A part of Fife has experienced the highest percentage growth in house prices in Scotland over the past decade, according to new figures.
New statistics from ESPC have revealed the eastern side of the kingdom saw a massive 63% jump in average selling prices between 2010 and the start of this year, rising from £145,011 to a £235,859.
That compares markedly with the average selling price across Edinburgh, the Lothians, Fife and the Borders which went up by 23% from £206,144 to £253,467 in the same period.
Research shows there was a healthy but slightly more modest 25% rise in the west Fife and Kinross area, where the average selling price stands at £171,024 compared with £136,613 a decade ago.
The data is part of ESPC’s review of the property market over the last decade, which also looks ahead to how it may fair in coming years.
Paul Hilton, chief executive of ESPC, said: “The past decade has seen significant changes to the property market in Edinburgh, the Lothians, Fife and the Borders.

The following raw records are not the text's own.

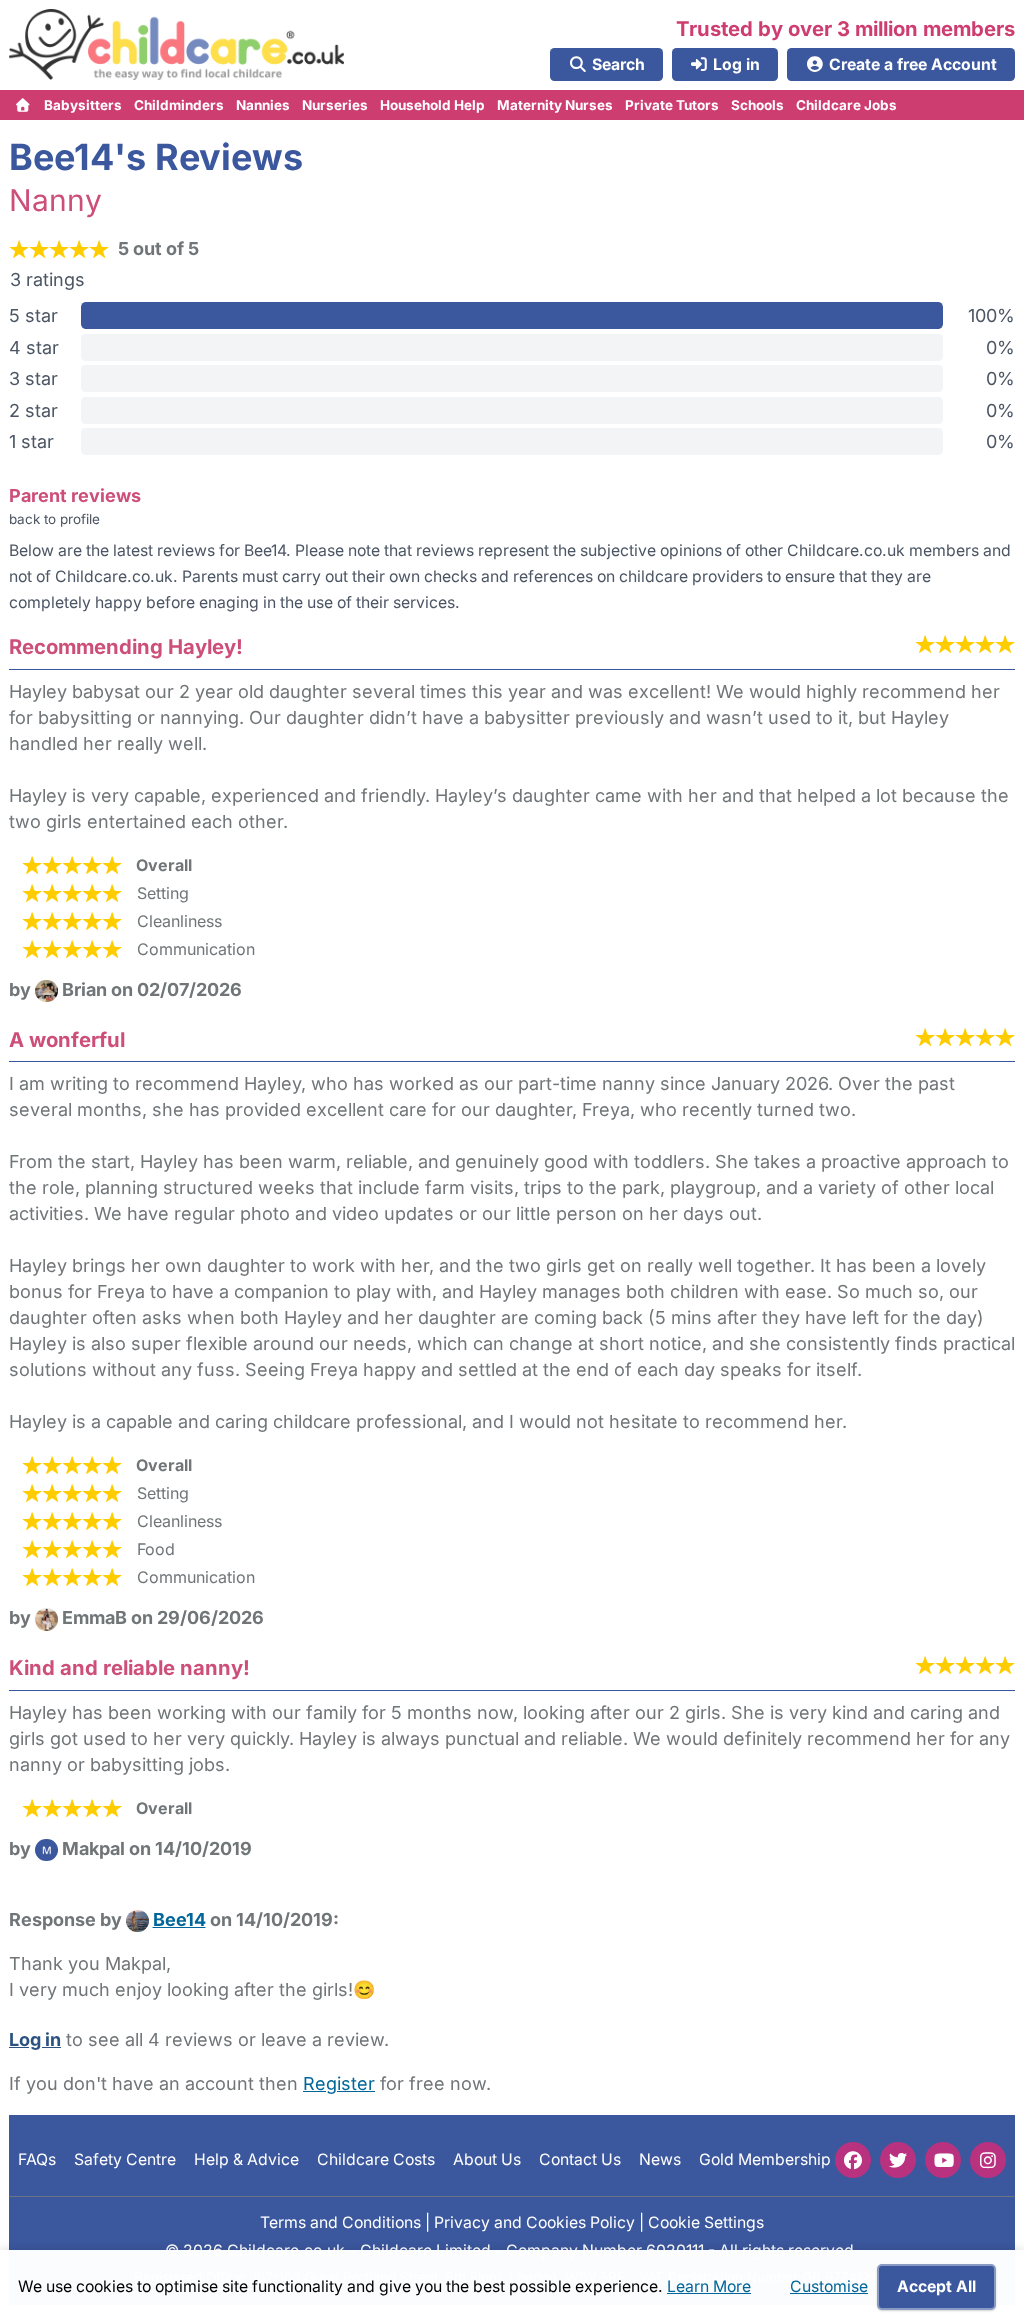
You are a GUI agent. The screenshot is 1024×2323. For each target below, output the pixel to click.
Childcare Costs (376, 2159)
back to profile (54, 519)
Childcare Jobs (846, 105)
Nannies (263, 105)
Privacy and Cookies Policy (534, 2221)
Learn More (709, 2286)
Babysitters (83, 105)
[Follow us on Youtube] (943, 2160)
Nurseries (335, 105)
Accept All (936, 2286)
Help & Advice (246, 2159)
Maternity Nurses (555, 105)
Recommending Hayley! (126, 646)
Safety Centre (125, 2159)
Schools (757, 105)
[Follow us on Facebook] (853, 2160)
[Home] (23, 105)
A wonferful (67, 1039)
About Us (487, 2159)
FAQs (37, 2159)
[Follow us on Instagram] (988, 2160)
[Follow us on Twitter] (898, 2160)
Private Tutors (672, 105)
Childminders (179, 105)
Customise (829, 2286)
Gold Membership (765, 2159)
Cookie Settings (706, 2221)
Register (339, 2083)
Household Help (432, 105)
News (660, 2159)
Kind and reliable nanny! (129, 1667)
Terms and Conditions (340, 2221)
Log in (35, 2039)
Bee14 (179, 1919)
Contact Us (580, 2159)
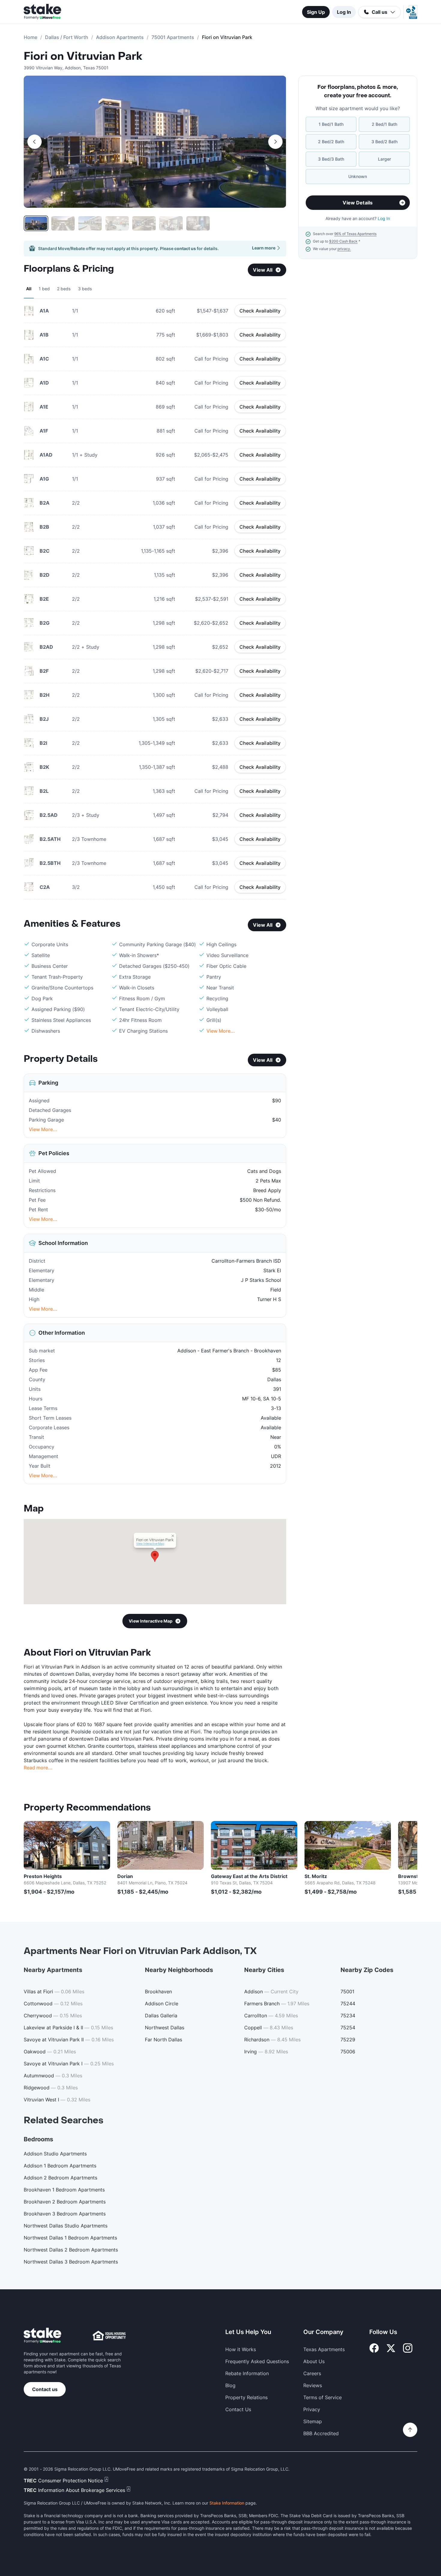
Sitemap (312, 2421)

“Entering the 2010s not long after the financial crash, there was initially signs of recovery which stalled shortly after.
“Since then we have seen many fluctuations in terms of demand and supply, impacted by several factors, from tax changes to political turbulence to the ‘Beast from the East’.
“Looking forward to the 2020s, there remain some unanswered questions surrounding Brexit and what impact leaving the EU will have on the Scottish property market.
“However, at present, it appears that the market remains relatively stable in the face of this.”
While east Fife saw a greater increase in terms of average selling prices compared to the west of the region, particularly in the East Neuk, it was west Fife and Kinross which saw a higher percentage difference in relation to the typical time taken for owners to sell their homes.
That dropped dramatically from 79 days in 2010 to just 28 last year – down 65% – while the figure in east Fife fell from 78 days to 59 days.
The average time for properties to go under offer across Edinburgh, Fife, the Lothians and the Borders fell from 71 days to 22 days in the same period.
The ESPC study notedthe number of homes coming to market in 2019 was 5.2% lower than the volume in 2010, although the number of properties sold has increased by 55%.
Buyer activity was said to be slow for the first half of the decade before a noticeable upturn in competition and demand since 2015, although there was a “sharp drop” in sales at the close of the decade, thought to be due to the regular winter shutdown and the focus on the fourth UK General Election in a decade.